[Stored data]
■ ■ ■ ■ ■

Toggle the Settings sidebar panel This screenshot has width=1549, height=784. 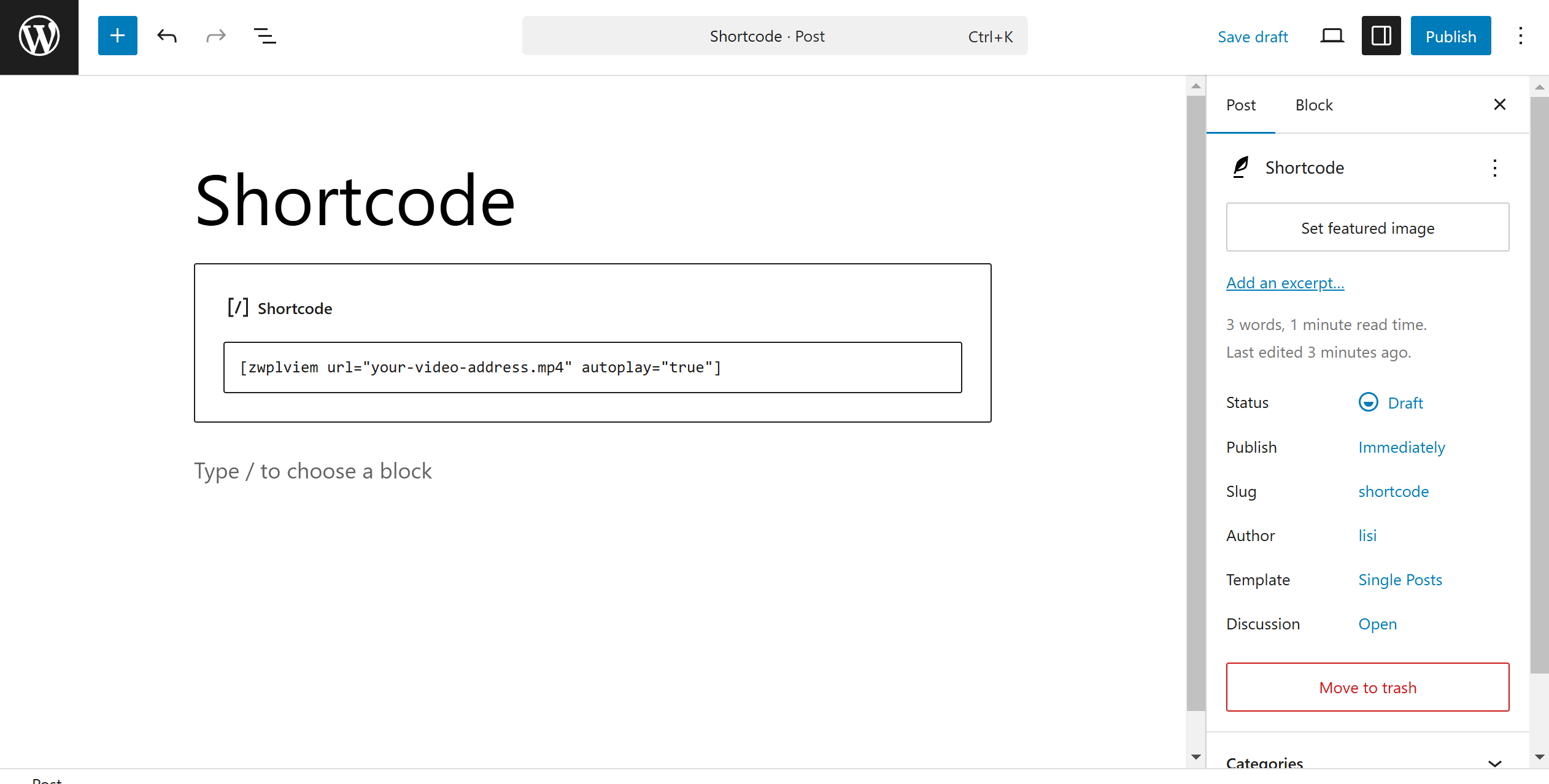[1381, 36]

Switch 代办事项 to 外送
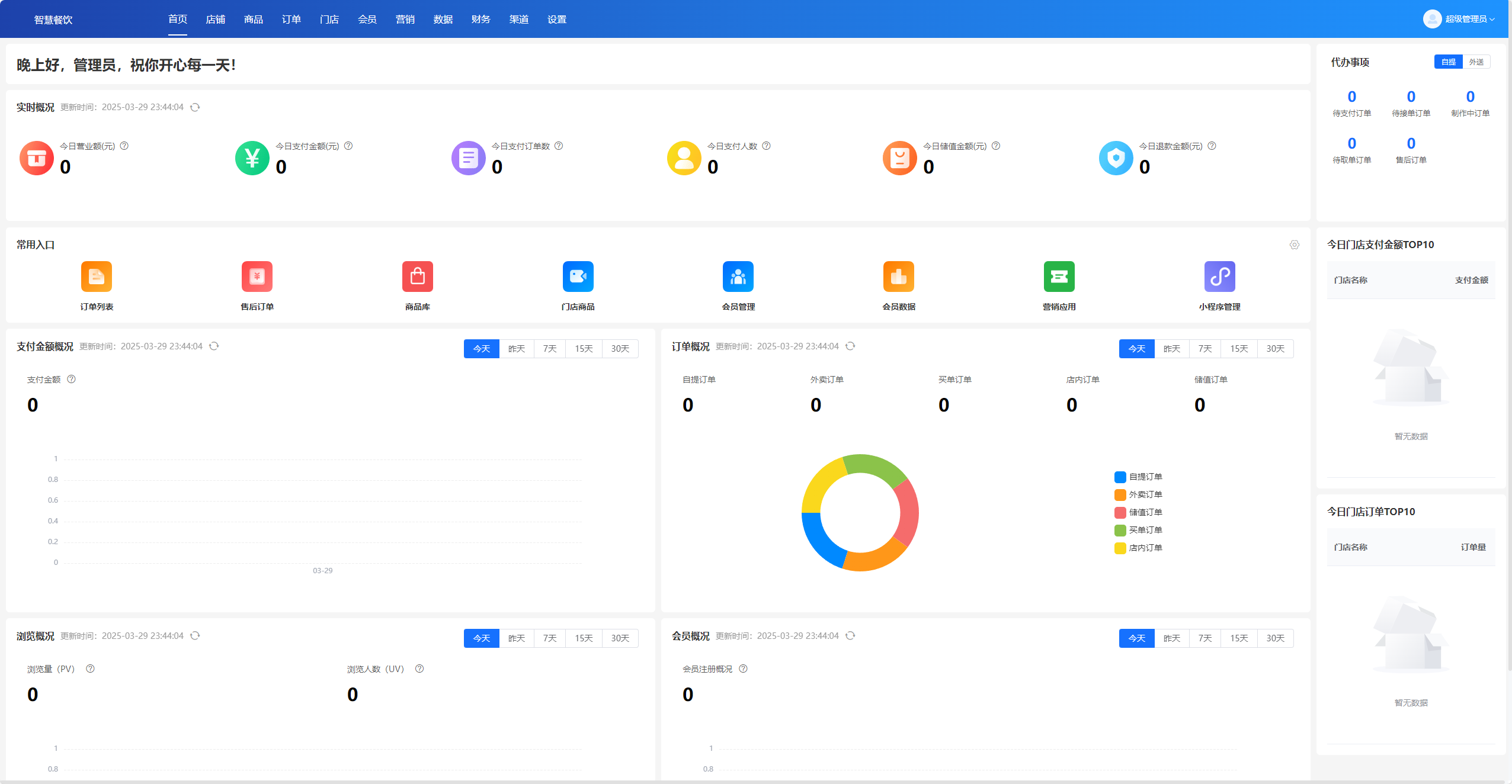[1476, 62]
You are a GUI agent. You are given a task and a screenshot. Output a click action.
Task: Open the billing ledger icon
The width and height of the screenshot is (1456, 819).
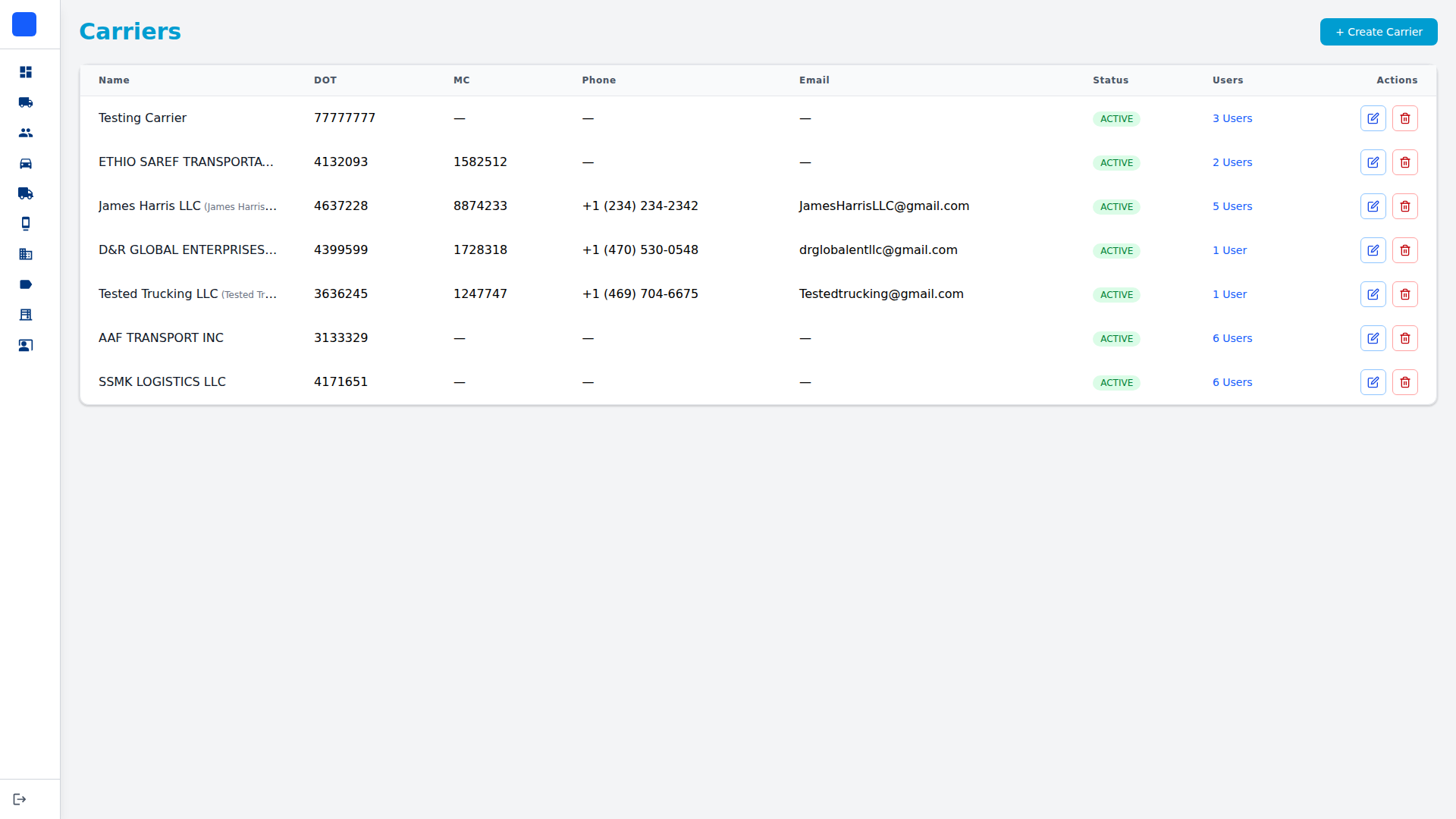click(25, 315)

■ ■ ■ ■ ■

• _WORK ORDER_: Starting at the line where "Switch 代办事项 to 外送" appears, restate every line through the end of the records above exactly, but omit the pictures.

• _SOLVED PROBLEM_:
Switch 代办事项 to 外送
[1476, 62]
You are a GUI agent. You are given a task and a screenshot. Output a click action.
Task: Open the billing ledger icon
The width and height of the screenshot is (1456, 819).
click(25, 315)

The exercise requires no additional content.